The initial dosage of long-acting opioid should be quite low even though it may provide little or no pain relief since the patient is already opioid tolerant due to regular use of short-acting opioids (see Table 6). This dosage should be maintained for at least 72 hours to avoid any possible cardiac conduction, allergy, sensitivity, or drug interaction. Once this period has passed, the dosage of long-acting opioid can be progressively raised over the next six to twelve weeks. As the dosage is raised, the patient and practitioner can mutually determine the need and dosage of short-acting opioid for breakthrough, flare pain. The same goes for ancillary medications. The goal is to maximize pain relief while enhancing physical and social functions. There is no maximal dosage of either long or short-acting opioid or ancillary medication. The end point of dosage should always be maximal pain relief without sedation or impairment.


Long-acting opioids must be initiated and titrated with great caution to avoid side-effects such as sedation and deaths due to overdose or drug interactions (see Table 7). It is essential that all parties who surround the patient including family, friends, pharmacist, and clergy, among others, be aware that the initiation and maintenance of long-acting opioid therapy likely represents the presence of intractable, life-time pain.

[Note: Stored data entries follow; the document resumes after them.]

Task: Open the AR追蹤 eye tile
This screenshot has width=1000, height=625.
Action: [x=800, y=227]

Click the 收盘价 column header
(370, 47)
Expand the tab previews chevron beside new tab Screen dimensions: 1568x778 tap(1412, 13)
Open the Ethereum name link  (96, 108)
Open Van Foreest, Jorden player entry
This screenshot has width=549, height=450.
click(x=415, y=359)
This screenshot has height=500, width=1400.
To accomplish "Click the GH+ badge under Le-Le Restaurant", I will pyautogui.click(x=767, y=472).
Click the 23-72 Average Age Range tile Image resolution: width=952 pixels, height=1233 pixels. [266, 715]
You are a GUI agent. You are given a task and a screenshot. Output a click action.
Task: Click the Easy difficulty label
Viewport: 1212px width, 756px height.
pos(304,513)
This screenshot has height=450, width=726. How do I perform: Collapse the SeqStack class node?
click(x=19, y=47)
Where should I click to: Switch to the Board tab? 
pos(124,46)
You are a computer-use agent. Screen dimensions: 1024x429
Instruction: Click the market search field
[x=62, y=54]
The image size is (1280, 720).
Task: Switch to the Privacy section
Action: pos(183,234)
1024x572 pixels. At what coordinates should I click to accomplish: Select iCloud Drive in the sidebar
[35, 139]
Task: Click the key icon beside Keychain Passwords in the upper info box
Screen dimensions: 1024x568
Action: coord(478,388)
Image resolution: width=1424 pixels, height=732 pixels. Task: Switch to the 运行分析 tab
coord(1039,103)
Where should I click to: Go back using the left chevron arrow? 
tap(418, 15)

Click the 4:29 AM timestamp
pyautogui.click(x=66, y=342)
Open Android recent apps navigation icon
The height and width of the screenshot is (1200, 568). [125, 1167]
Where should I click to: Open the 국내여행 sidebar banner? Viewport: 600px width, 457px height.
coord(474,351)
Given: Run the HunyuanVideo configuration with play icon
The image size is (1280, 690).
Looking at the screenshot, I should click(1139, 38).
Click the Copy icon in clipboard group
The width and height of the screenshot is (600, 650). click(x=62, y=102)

Long-acting opioid therapy should be viewed as a serious procedure that will last indefinitely. Certain physicians should avoid long-acting opioids and refer the patient to another physician unless they can structure their practice time to properly educate, titrate, and monitor the patient for adverse complications and maximal pain relief.


Long-acting opioids are significantly underutilized. Recent attempts by practitioners to use the long-acting compounds, oxycodone and methadone, however, have resulted in an epidemic of drug-related deaths with resultant malpractice and liability suits. A major cause has been practitioners who have instructed patients to totally stop short-acting opioids and substitute a long-acting opioid because they falsely believed they could simply substitute a long-acting opioid. Extensive experience in metha-done maintenance and intractable pain clinics reveal that a much safer and effective method to initiate a long-acting opioid is to leave the current short-acting opioid and ancillary drug regimen in place and initiate long-acting opioid therapy at a low dosage. After 72 hours at a low dosage, the practitioner can then be reasonably assured that any severe complication of drug interaction, allergic sensitivity, cardiac conduction defect, and over-dosage will not occur. After a 72-hour induction period, the dosage of the long-acting opioid can be safely titrated upward over a period of six to twelve weeks. It is recommended that only practitioners who can structure their practice time attempt to use long-acting opioids since they not only have death potential, but also have innate hazards such as sedation and hormone suppression. The patient and family need to be thoroughly educated on the underlying cause of pain and the benefits and hazards of long-acting opioid therapy. When done correctly, long-acting opioid therapy is a godsend for the physical, mental, social, and vocational lives of chronic pain patients. There are now patients in the United States who have survived over 20 years on a combined regimen of long and short-acting opioids.